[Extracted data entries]
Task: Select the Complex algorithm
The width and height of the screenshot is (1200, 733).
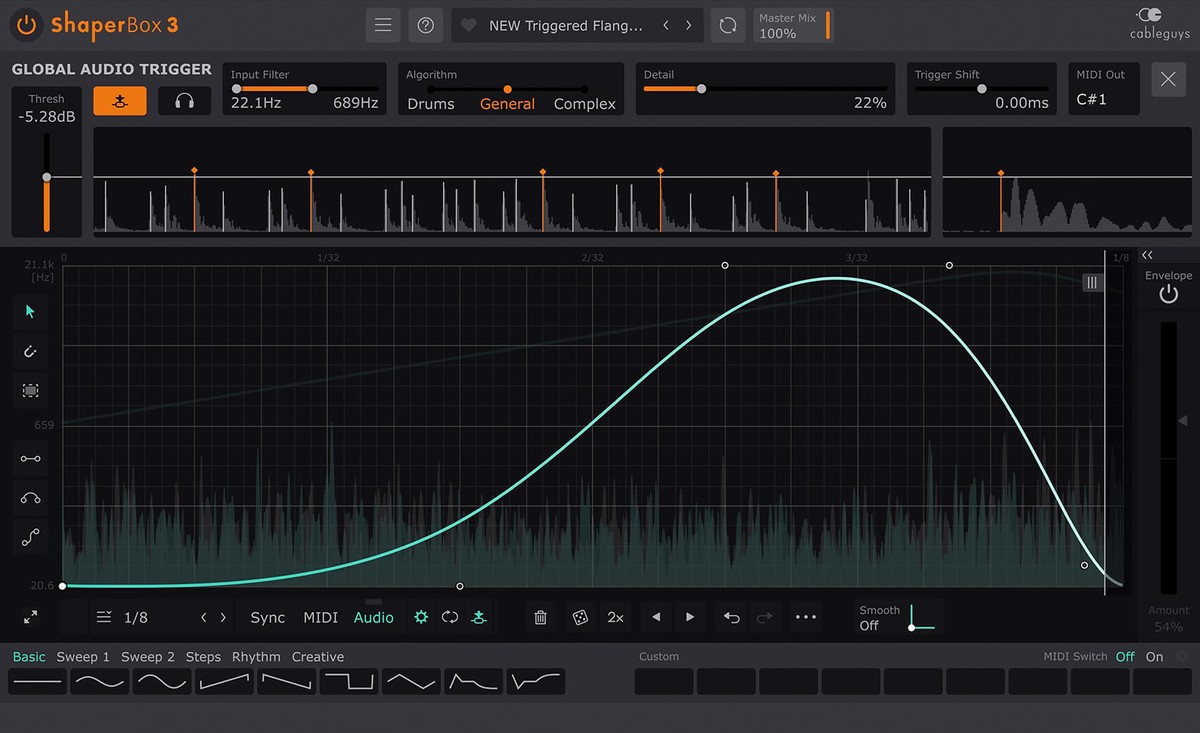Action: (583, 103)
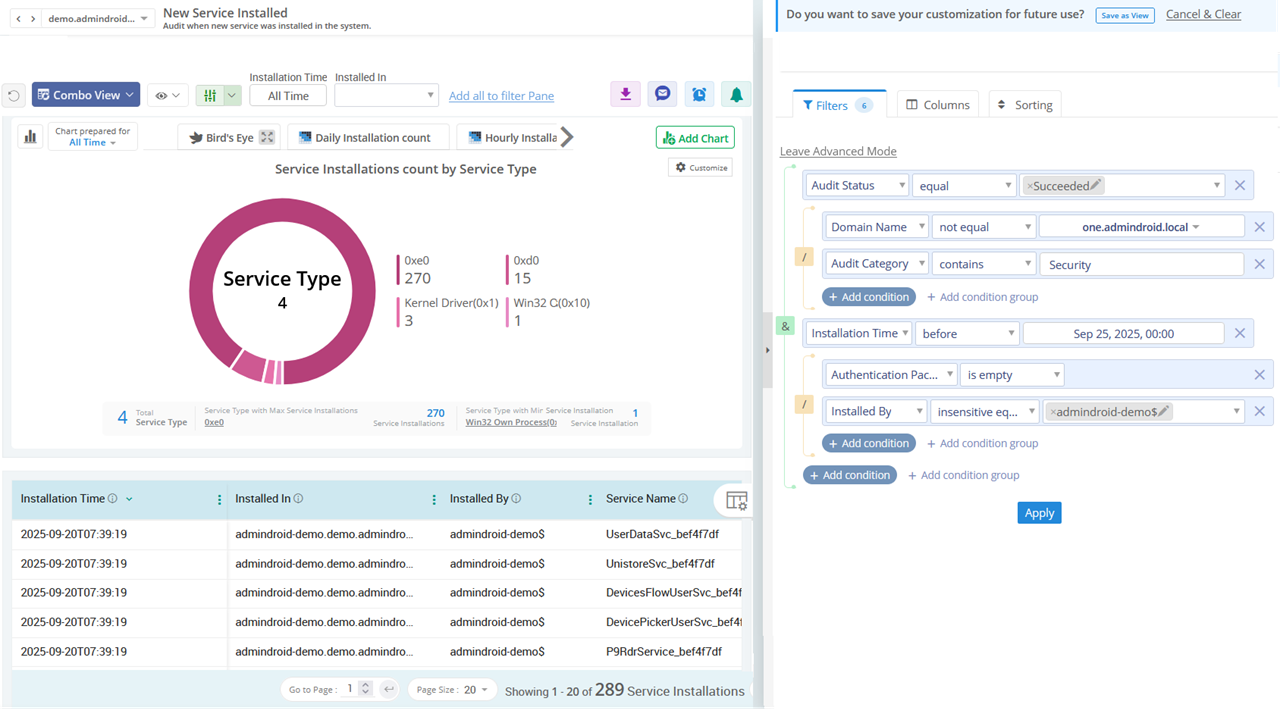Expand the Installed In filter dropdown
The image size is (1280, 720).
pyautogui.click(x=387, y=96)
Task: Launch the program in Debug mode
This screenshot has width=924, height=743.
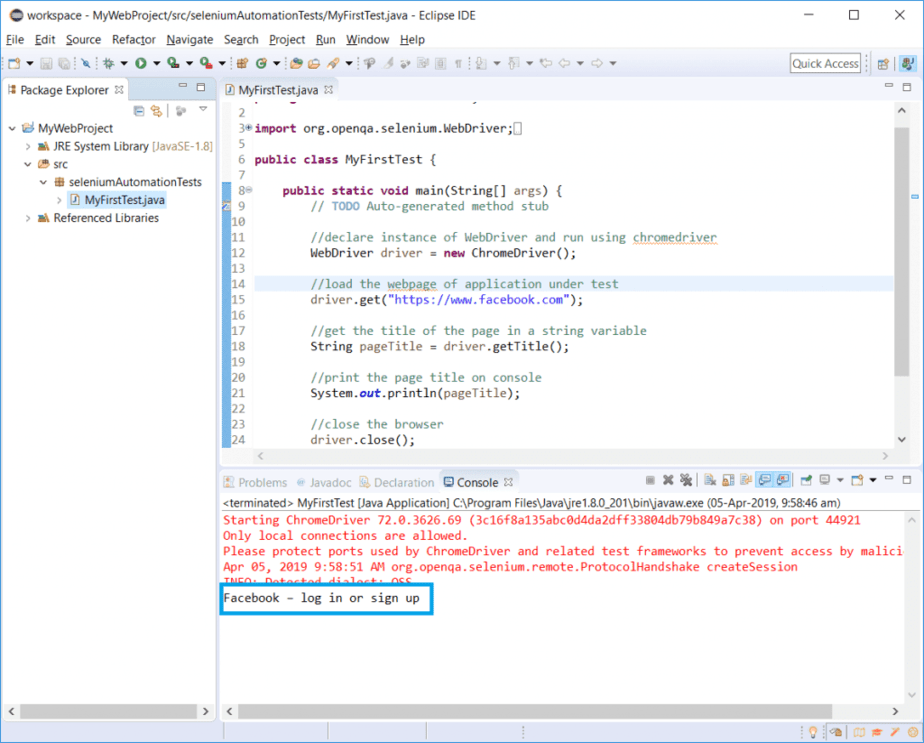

About this exercise ::
The data must come back word for word, with every picture removed.

The answer ::
Task: Select the Complex algorithm
The width and height of the screenshot is (1200, 733).
Action: (583, 103)
Expand the Installed In filter dropdown
The image size is (1280, 720).
pyautogui.click(x=387, y=96)
Task: Launch the program in Debug mode
This screenshot has width=924, height=743.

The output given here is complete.